What is needed:
In your answer, print each of the records below exactly.

Exercise material:
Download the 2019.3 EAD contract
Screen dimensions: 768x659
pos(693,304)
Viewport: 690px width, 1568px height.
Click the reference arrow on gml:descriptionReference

Written solution:
Download the 2019.3 EAD contract
Screen dimensions: 768x659
pos(693,304)
Viewport: 690px width, 1568px height.
Click the reference arrow on gml:descriptionReference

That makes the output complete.